Targeting Lipid Nanoparticles (LNPs) to Antigen-Presenting Cells Through Siglecs to Improve Vaccine Response and Durability

Vaccines can provide both short-term and long-term protection from deadly pathogens. This was demonstrated during the COVID19 pandemic, which saw the rapid production of lipid nanoparticle (LNP) mRNA vaccines. LNP-based mRNA vaccines are easy to produce in large quantities with a great degree of quality control on a relatively short time scale. These vaccines generally rely on passive uptake by antigen-presenting cells (APCs) to initiate priming of B and T cells, which are both required for a robust humoral (antibody) response.
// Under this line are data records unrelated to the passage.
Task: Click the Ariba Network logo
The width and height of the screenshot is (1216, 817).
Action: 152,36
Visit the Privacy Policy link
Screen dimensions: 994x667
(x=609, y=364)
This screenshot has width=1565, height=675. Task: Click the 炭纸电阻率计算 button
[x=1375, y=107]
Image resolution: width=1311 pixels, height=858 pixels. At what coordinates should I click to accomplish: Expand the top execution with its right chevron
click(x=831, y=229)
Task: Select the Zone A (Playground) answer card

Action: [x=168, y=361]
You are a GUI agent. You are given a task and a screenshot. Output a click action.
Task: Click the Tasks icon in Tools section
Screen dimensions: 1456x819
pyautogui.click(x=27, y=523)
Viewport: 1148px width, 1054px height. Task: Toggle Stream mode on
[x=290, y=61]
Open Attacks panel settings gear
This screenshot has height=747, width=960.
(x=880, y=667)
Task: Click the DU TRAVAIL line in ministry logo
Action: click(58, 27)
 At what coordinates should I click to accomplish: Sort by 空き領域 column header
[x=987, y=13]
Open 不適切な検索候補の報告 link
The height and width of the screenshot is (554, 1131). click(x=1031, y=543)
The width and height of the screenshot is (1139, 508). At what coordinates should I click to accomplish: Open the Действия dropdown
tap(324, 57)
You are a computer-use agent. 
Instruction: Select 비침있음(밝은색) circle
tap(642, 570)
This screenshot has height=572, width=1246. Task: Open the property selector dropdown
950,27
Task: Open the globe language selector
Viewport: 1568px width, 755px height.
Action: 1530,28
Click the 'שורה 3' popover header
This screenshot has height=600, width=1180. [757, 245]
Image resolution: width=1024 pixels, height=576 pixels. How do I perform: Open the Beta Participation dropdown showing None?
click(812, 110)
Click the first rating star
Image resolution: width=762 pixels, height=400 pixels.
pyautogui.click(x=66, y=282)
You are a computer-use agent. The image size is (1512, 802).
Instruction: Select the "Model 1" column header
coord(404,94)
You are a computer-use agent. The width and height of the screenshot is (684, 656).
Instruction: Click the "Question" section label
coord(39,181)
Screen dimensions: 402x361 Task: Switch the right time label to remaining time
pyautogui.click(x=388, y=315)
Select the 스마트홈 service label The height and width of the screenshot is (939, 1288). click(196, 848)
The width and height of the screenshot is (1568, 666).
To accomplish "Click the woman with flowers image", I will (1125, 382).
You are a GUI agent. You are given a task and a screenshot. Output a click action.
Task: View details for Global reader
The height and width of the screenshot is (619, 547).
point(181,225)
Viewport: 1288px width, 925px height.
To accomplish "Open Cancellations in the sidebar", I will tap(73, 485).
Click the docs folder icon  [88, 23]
While LNP-based mRNA vaccines induce robust antibody responses, there are still questions about the durability of the immunological memory induced by these vaccines. Such a factor is a critical feature of a vaccine that keeps people protected over the course of years to decades. In contrast, many pathogens and viruses are actively taken up by glycan-binding proteins expressed on our immune cells that recognize host-derived glycans. Therefore, passive uptake of LNP-based mRNA vaccines misses out on this natural route of uptake. We hypothesize that targeting LNPs to immune cells, particularly APCs, may help improve the efficacy of vaccines. To do so, we will target sialic acid binding immunoglobulin-type lectins (Siglecs) that are carbohydrate-binding cell surface receptors found on immune cells. Siglecs are an ideal target for delivery because of their endocytic properties, their selective expression on immune cell subsets, and the availability of high affinity and selective glycan ligands for targeting. Here, we propose three aims to test this main hypothesis. In Aim 1, we will synthesize next-generation carbohydrate-based Siglec ligands for improved targeting. In Aim 2, we will formulate LNPs with ligands targeting Siglec-1, Siglec-3 (CD33), or Siglec-7/E to direct LNPs to macrophages, monocytes, and dendritic cells, respectively. Successful targeting will result in enhanced uptake of LNPs and increased expression of encapsulated mRNA in the cell type of interest. In Aim 3, we will examine the ability of Siglec-targeted LNPs to induce robust primary antibody responses directed at the spike protein of SARS-CoV-2, as well as memory responses following a boost. In summary, this project will develop Siglec-targeted LNPs to enhance immune responses as an improved vaccination approach.